El triunfo de AMLO acarreará muchas transformaciones, pero ¿cambiará la guerra sucia contra él?, ¿se detendrá ésta siendo él el presidente del país?

Los medios de comunicación, para nadie es un misterio, viven de la publicidad. Todos. Con el vaivén de las redes sociales, esa publicidad ha ido mudándose: ya no se va a la tele ni a la radio ni a la prensa escrita, sino que ahora está en Facebook y en Twitter y especialmente en Google. Por eso los medios de comunicación “tradicionales” están en crisis.

Hay unos que sobreviven con la publicidad “privada”, pero hay otros que no, que lo hacen solamente de la publicidad oficial.

Andrés Manuel López Obrador. Foto: Especial

Por eso, los gobiernos tienen una participación fuerte en la forma en cómo se hace periodismo, y es que hasta ahora han distribuido su publicidad de forma en que benefician a periodistas “aliados” y castigan a los críticos.

Todos podrían pensar que, teniendo AMLO el gobierno federal, es decir, los recursos de la publicidad oficial, los medios de comunicación que dependen de ésta serán más dóciles y se volverán “aplaudidores”. Sin embargo, esto es un poco impreciso.

Andrés Manuel López Obrador siempre ha tenido adversarios políticos, es decir, dentro de la política tradicional. Pero sus adversarios más fuertes han sido los que están fuera de esta área, es decir, empresarios que, si bien es cierto se benefician del estado, no dependen de éste.

Como es claro, AMLO irá no contra esos empresarios, pero sí contra la corrupción que hasta ahora ha existido entre ese grupo empresarial y las autoridades. Por eso, las acciones de AMLO comenzarán a molestar a muchos personajes. Y es que se establecerá una nueva realidad donde ya no mandarán los intereses de esos empresarios que se han beneficiado siempre de los gobiernos venales del PRI y del PAN, sino que lo importante será la gente, el pueblo, los que han sido marginados durante años.

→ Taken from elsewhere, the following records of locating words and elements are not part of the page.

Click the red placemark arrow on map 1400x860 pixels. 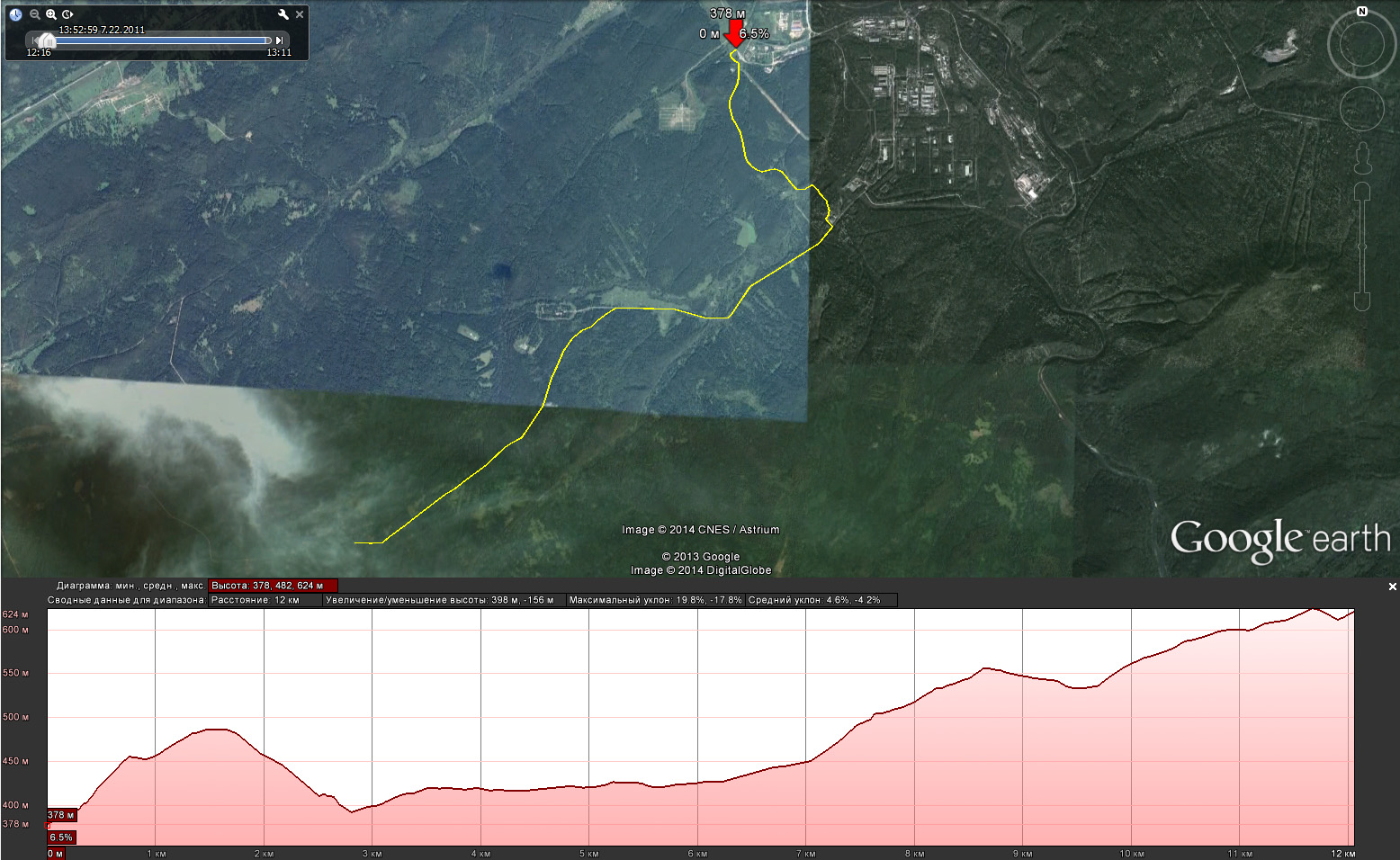[x=734, y=36]
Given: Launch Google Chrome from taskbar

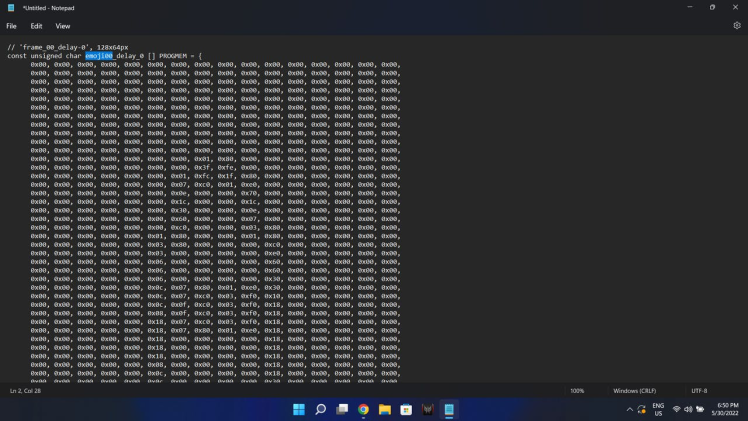Looking at the screenshot, I should [x=363, y=409].
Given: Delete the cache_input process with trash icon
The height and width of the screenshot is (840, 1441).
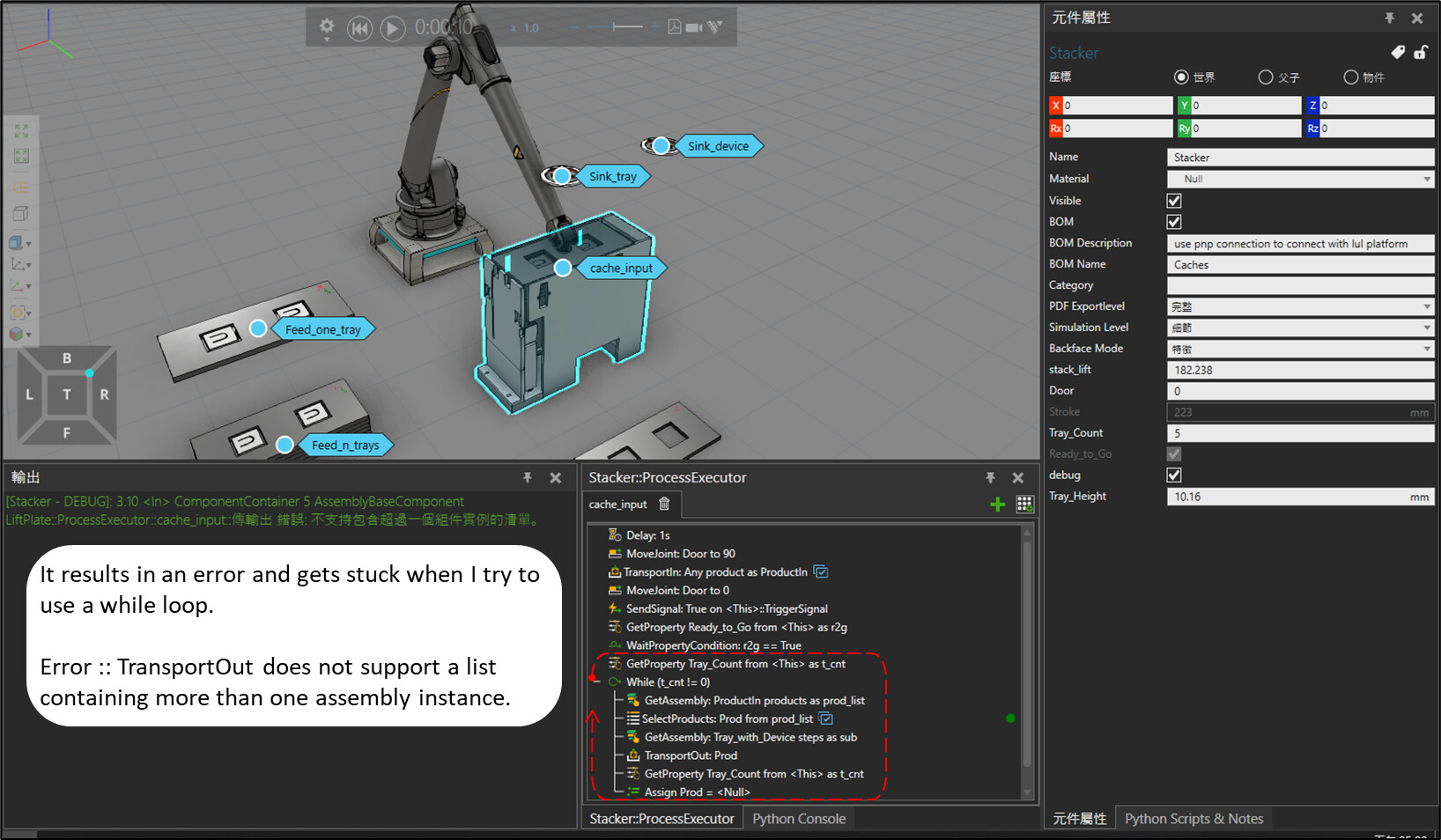Looking at the screenshot, I should [x=664, y=504].
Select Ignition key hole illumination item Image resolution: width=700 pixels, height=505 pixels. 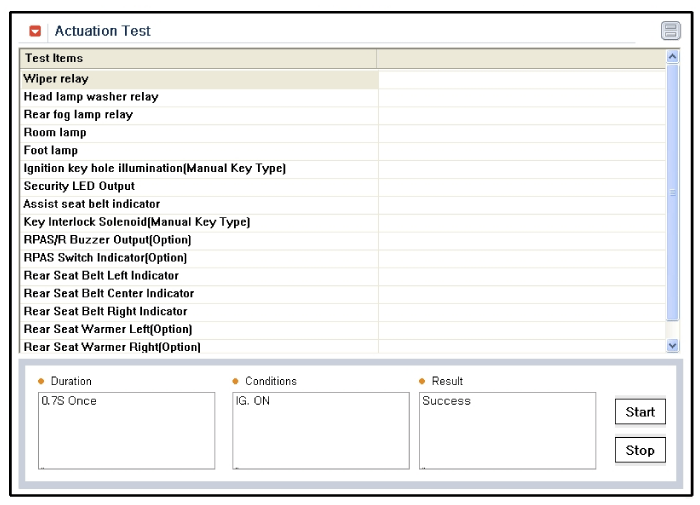(x=155, y=169)
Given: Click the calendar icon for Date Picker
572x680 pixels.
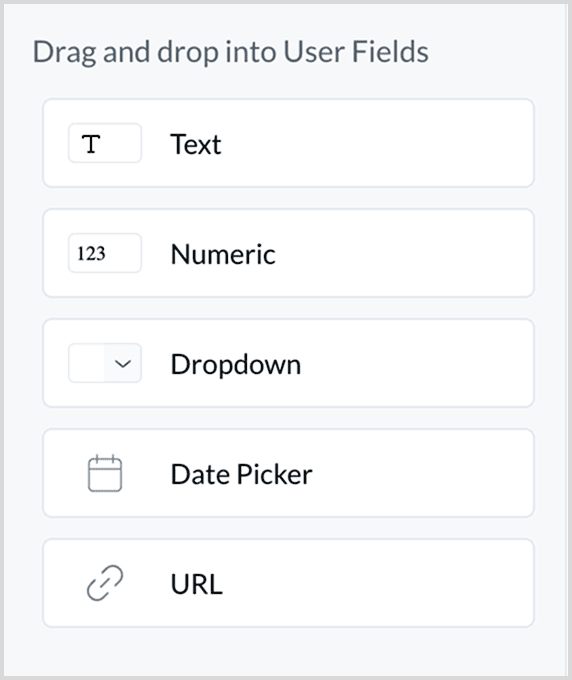Looking at the screenshot, I should (x=105, y=473).
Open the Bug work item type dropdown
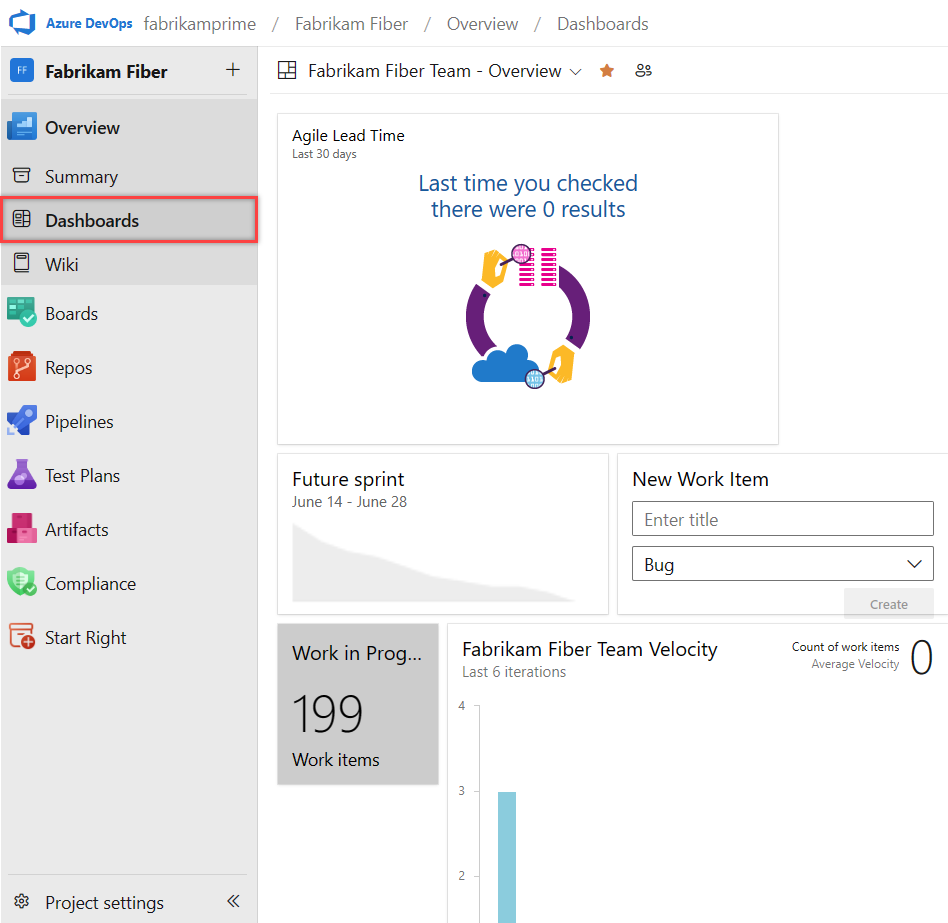This screenshot has height=923, width=948. [x=782, y=564]
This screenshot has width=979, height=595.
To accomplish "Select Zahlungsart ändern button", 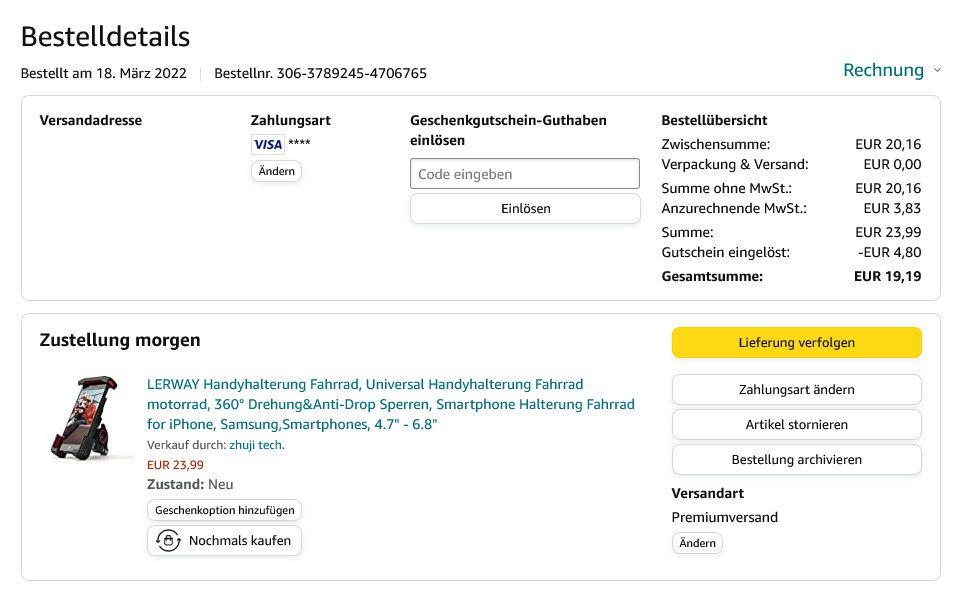I will 796,389.
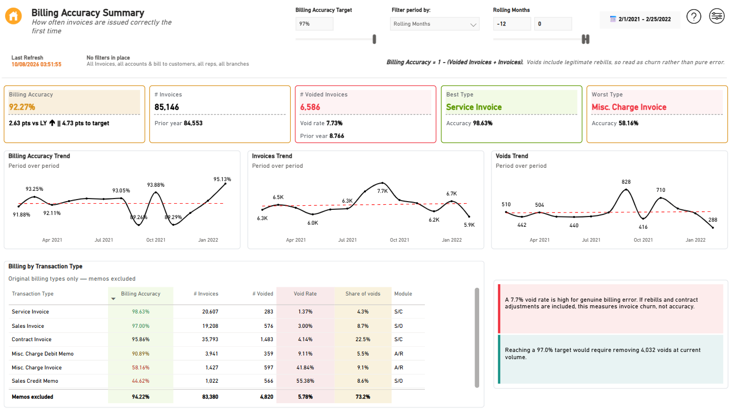Click the orange home icon
This screenshot has width=731, height=413.
(13, 16)
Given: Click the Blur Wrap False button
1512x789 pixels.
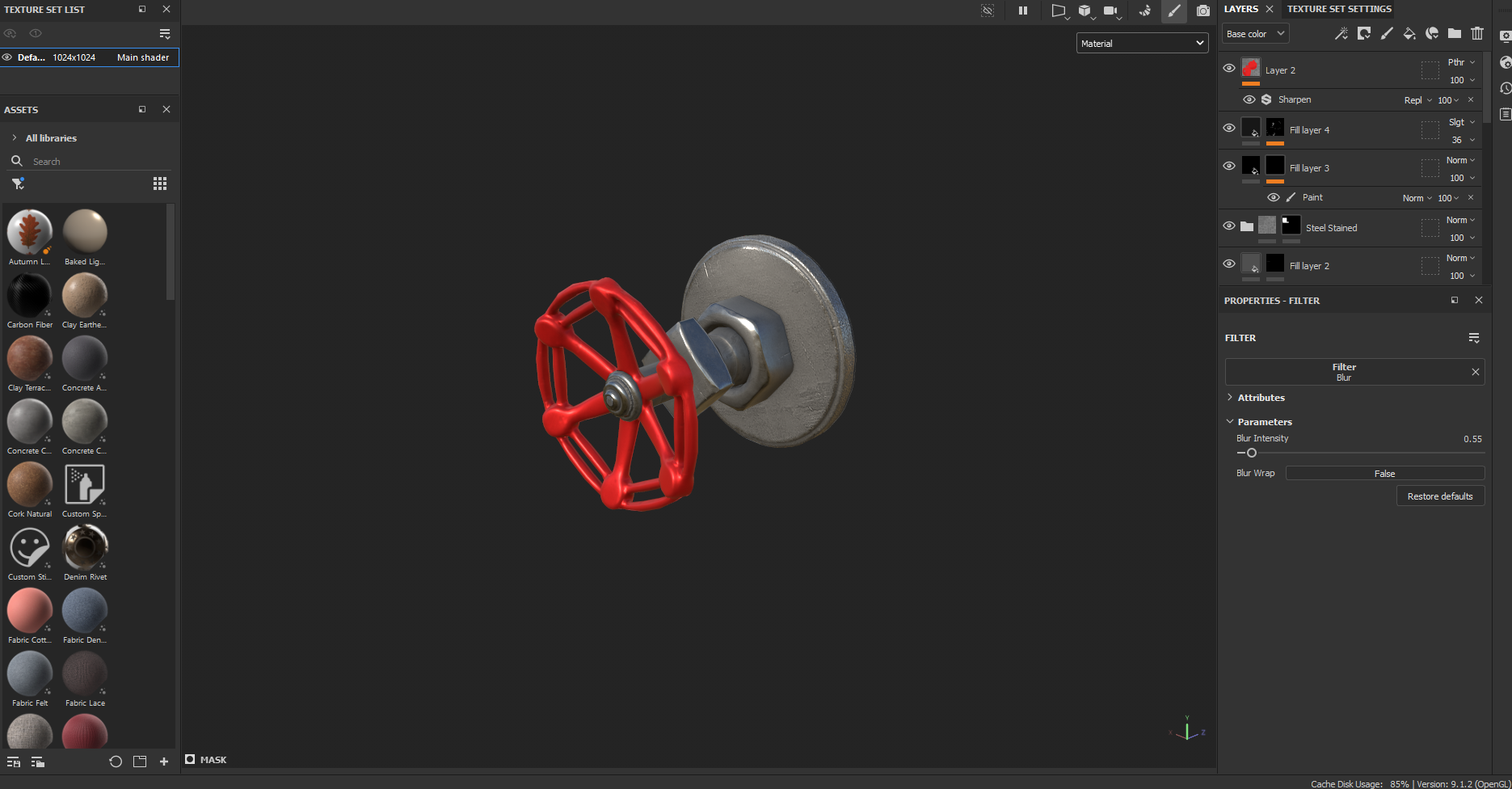Looking at the screenshot, I should [x=1384, y=474].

Conferencia de Andrés Manuel López Obrador. Foto: Especial

Por ello, los medios de comunicación y los periodistas que se identifican como “chayoteros”, no perderán todo su poder ni su capital, en caso de que desde el Gobierno Federal se decida disminuir el alto gasto publicitario. Es decir, la guerra sucia, los periodistas críticos hacia AMLO, los que son mentirosos, los que inventan, no dejarán de hacerlo, porque aunque ahora muchos se hacen ricos de al publicidad oficial, seguirán teniendo ingresos de esos empresarios y personajes que se sienten dueños del país y que se verán afectados por la administración de Andrés Manuel.

Y esto está siendo claro ahora: ¿acaso han terminado los ataques, la guerra sucia? ¿Acaso no lo vimos ayer con la información tergiversada que hicieron del caso René Bejarano?

Quien piense que AMLO vivirá una luna de miel con empresarios y medios de comunicación que siempre fueron agresivos con él, está equivocado.

Es más, las críticas, y la propia guerra sucia, será más y más fuerte nada más tome posesión AMLO como presidente. La apuesta de ellos es tumbarlo lo más pronto posible: descarrilarlo.

Así que, nada de luna de miel.

Lo fácil se logró, que fue ganar y lograr que el triunfo, de tan contundente, fuera imposible de negar. Ahora viene lo complicado: transformar al país.